WORK REQUIRED:
With the entries below as the source, tally the lines that contain the string "Given" and give the number only.

INPUT FOR THIS TASK:

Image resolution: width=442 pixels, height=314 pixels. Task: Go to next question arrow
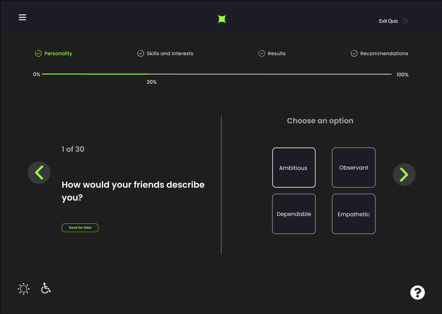coord(404,174)
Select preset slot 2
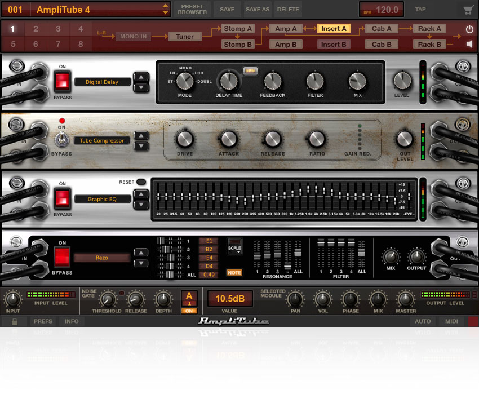The image size is (479, 394). (x=35, y=28)
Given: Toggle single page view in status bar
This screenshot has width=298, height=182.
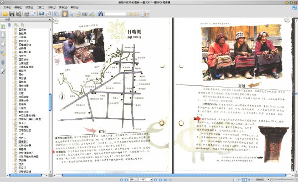Looking at the screenshot, I should 235,180.
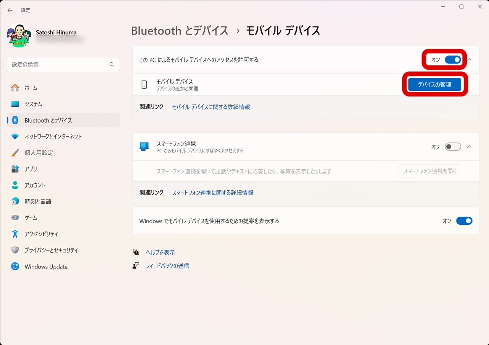Expand the スマートフォン連携 section chevron
This screenshot has width=489, height=345.
(469, 147)
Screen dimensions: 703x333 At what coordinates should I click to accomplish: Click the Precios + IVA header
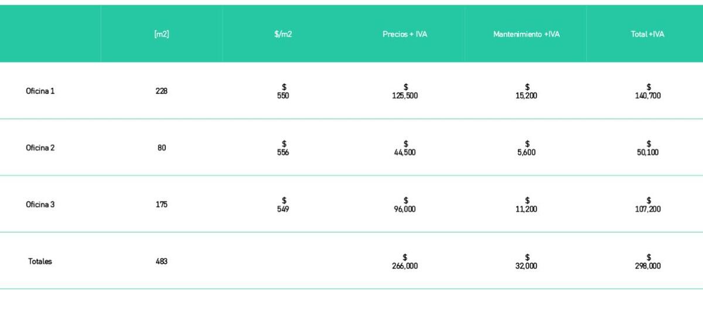pos(405,34)
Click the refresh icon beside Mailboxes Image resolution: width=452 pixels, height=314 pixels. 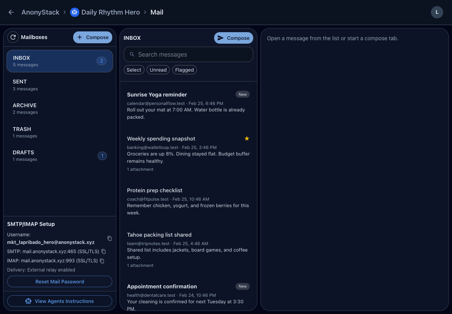point(13,37)
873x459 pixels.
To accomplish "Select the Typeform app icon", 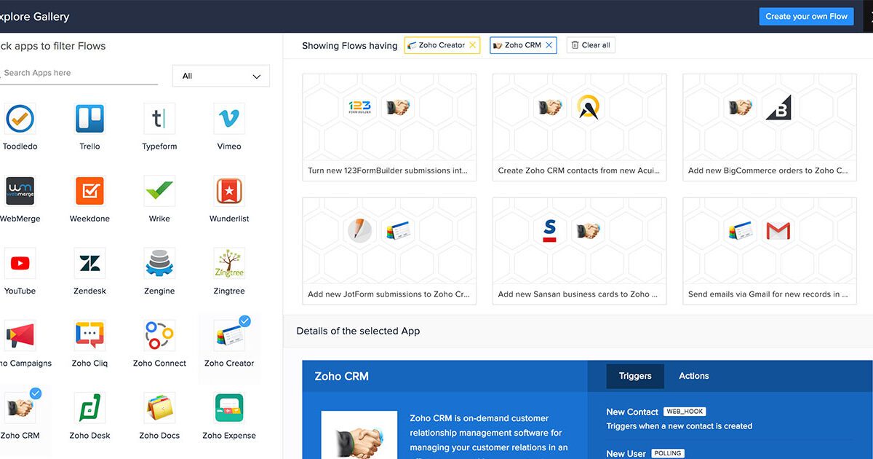I will [x=159, y=119].
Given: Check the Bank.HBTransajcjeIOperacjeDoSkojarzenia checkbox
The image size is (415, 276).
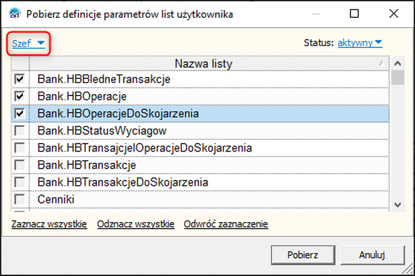Looking at the screenshot, I should tap(20, 148).
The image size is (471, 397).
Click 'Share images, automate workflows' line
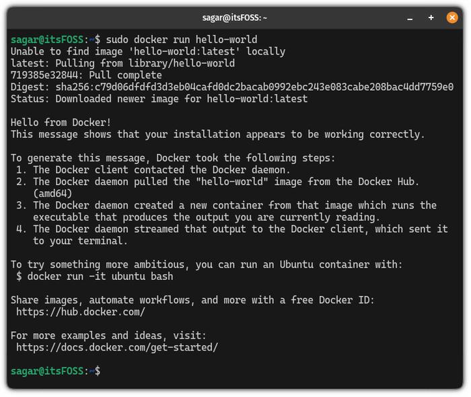point(193,300)
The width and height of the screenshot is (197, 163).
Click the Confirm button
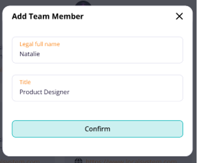tap(98, 129)
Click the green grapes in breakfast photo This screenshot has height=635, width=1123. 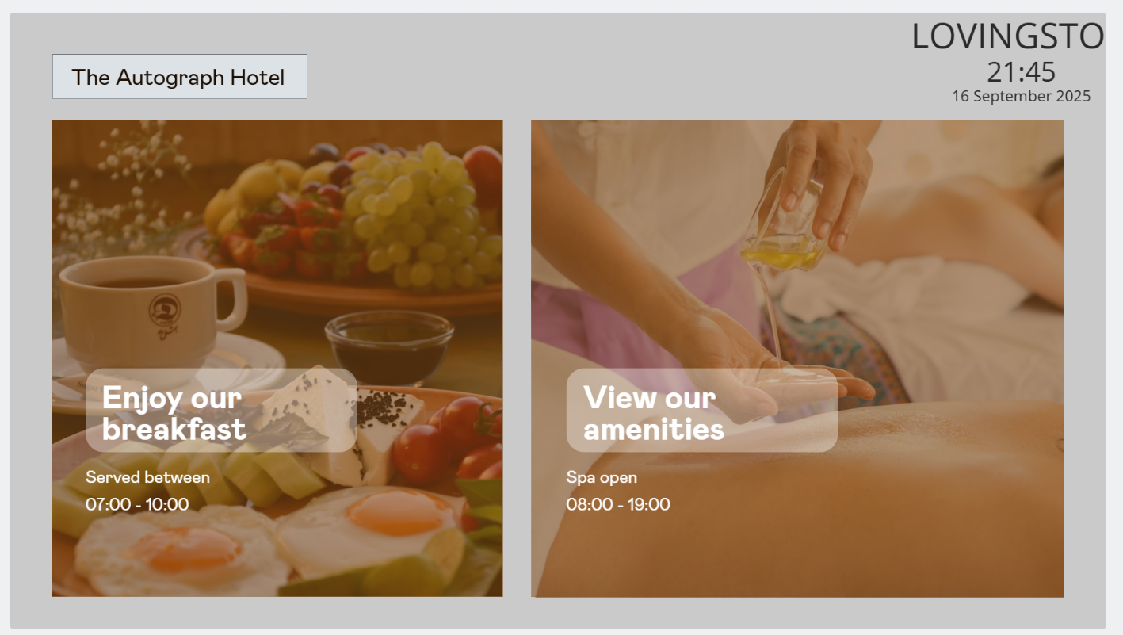(x=420, y=214)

RESULT BELOW:
2